Son zamanlarda markette gezerken elinize bir ekmek aldığınızda, paketin üzerinde kocaman “Glutensiz” yazısını görmeniz işten bile değil. Hatta belki de siz de bir ara “şöyle biraz glutensiz beslensem fena mı olur” diye düşündünüz. Çünkü etrafta dolaşan söylemler belli: “Şişkinlik yapmaz, zihin açar, kilo verdirir, bağırsakları düzene sokar…” Liste uzayıp gidiyor.
Aralık ayında bir dergide yayınlanan bir araştırma, bu glutensiz rüyaya biraz soğuk su serpiyor. Araştırmacılar, glutensiz diye satın aldığımız ürünlerin çoğunun daha çok şeker, daha fazla kalori, daha az protein ve daha az lif içerdiğini ortaya koymuş. Yani biz “sağlıklı” diye paketini öpüp başımıza koyarken, aslında daha az besleyici bir tercihe yönelmiş olabiliyoruz.
Şimdi yanlış anlaşılmasın; çölyak hastaları, buğday alerjisi olanlar ya da glütene karşı hassasiyeti olanlar için glütensiz beslenmek hayati. Onlar için bu bir moda değil, mecburiyet. Ama ya geri kalanlarımız?

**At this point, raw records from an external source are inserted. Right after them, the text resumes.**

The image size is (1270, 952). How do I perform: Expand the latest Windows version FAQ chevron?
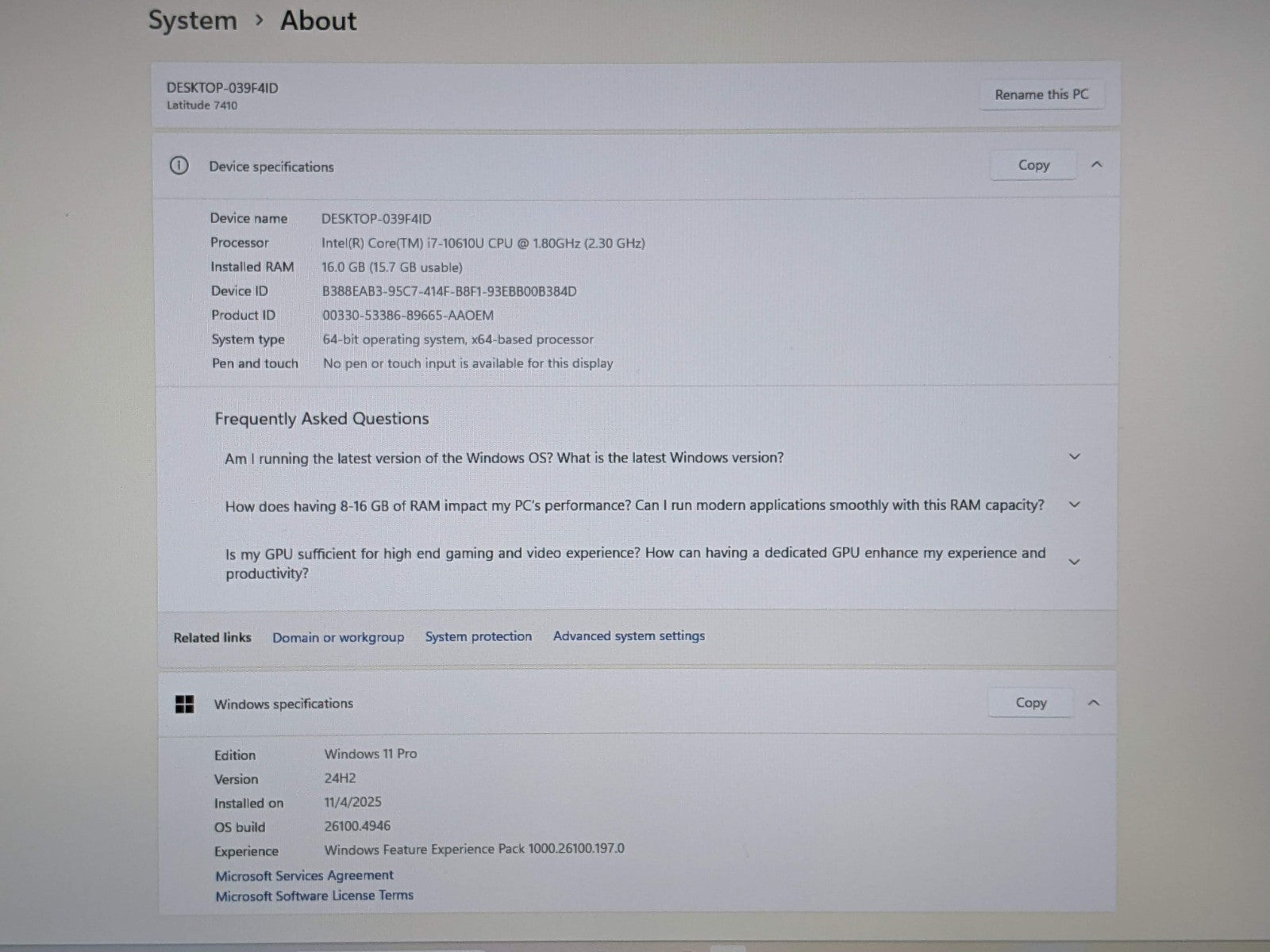[1075, 457]

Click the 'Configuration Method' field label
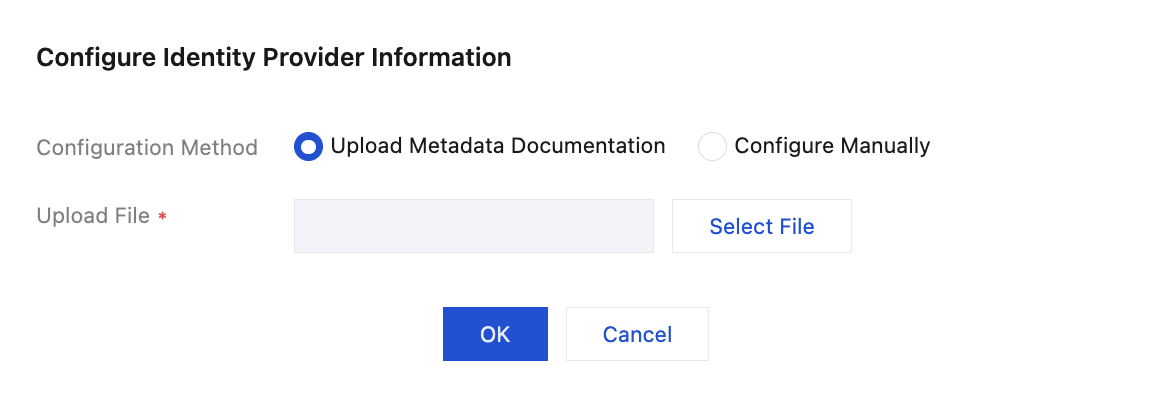coord(147,148)
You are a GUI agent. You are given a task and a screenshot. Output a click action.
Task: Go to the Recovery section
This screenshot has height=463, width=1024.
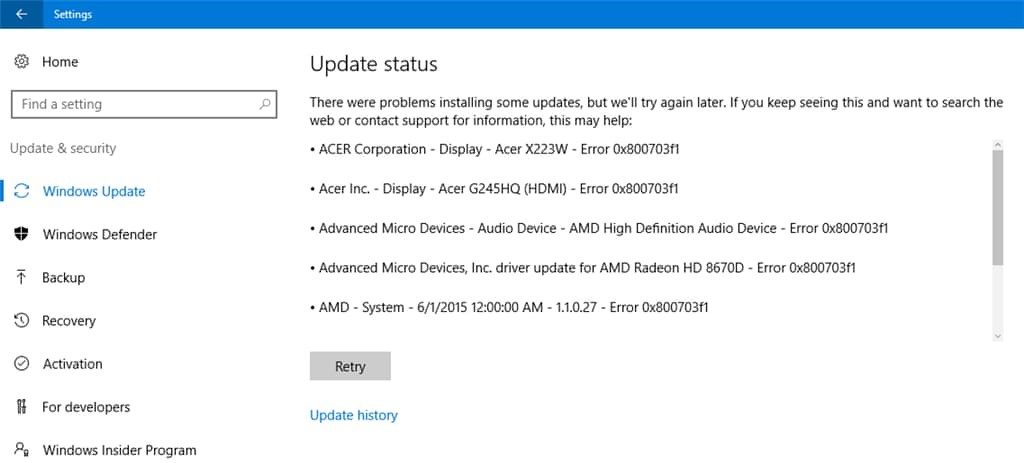point(69,321)
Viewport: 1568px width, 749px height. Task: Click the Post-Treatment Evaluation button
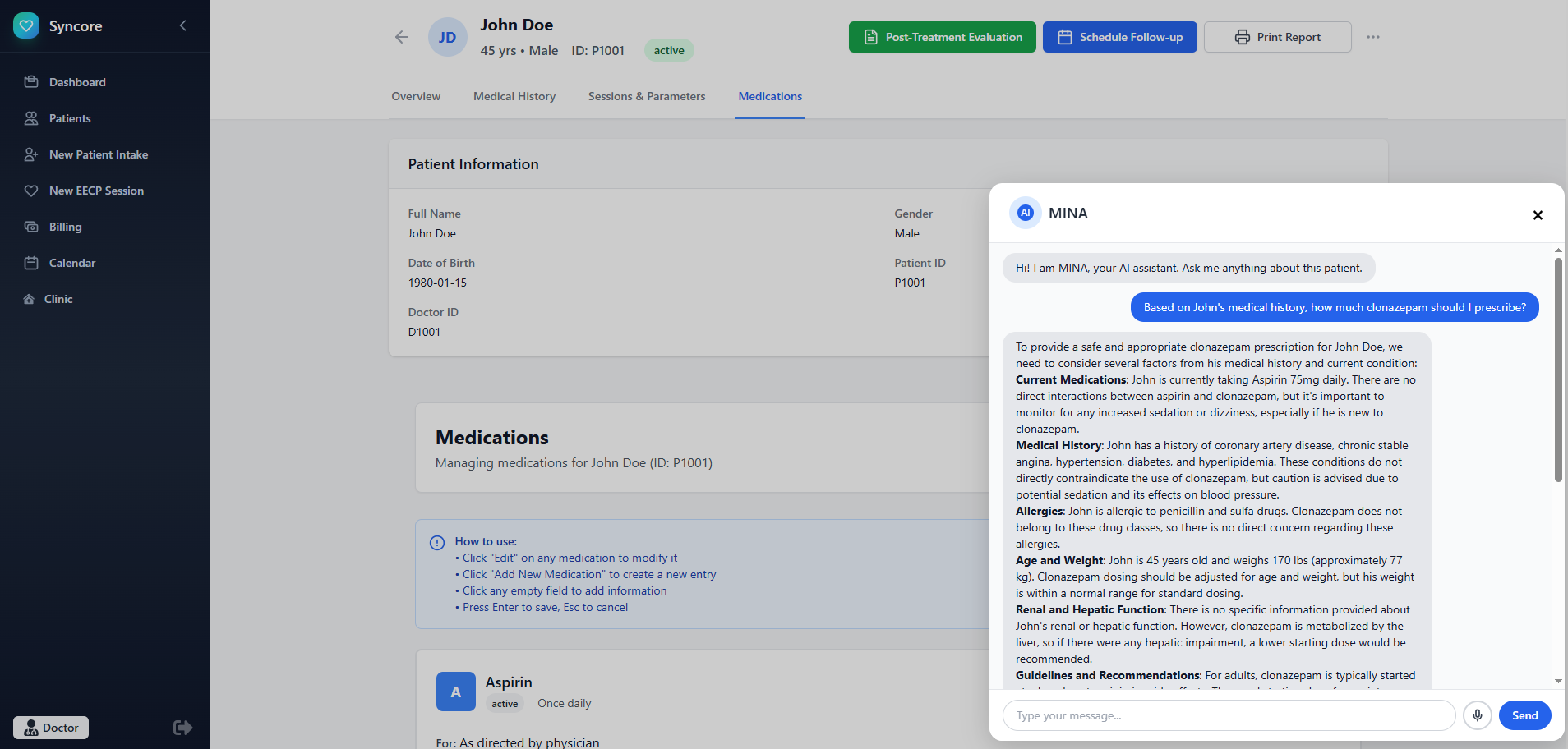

İşte işin rengi burada değişiyor.
Araştırmaya göre, glütensiz ürünlerin içeriği genellikle mısır nişastası, pirinç unu gibi malzemelerle dolduruluyor. Bu da besin değerinin düşmesine, ama kalorinin artmasına neden oluyor. Hatta glütensiz kekler ve ekmeklerde şeker oranı ciddi oranda daha yüksek. Bir de protein konusu var ki, özellikle spor yapıyorsanız veya dengeli beslenmeye dikkat ediyorsanız önemli: Glutensiz ürünlerdeki protein miktarı, genellikle gluten içeren muadillerinin yarısı kadar.
Ama işin ilginç tarafı şu: Glutensiz ürünlerin lif oranı biraz daha yüksek çıkmış. Bunun nedeni de genelde ürünlere ekstra lif içeren malzemelerin eklenmesiymiş. Yani her şey kötü değil elbette, ama tablo genel olarak “sandığımız kadar sağlıklı değil” yönünde.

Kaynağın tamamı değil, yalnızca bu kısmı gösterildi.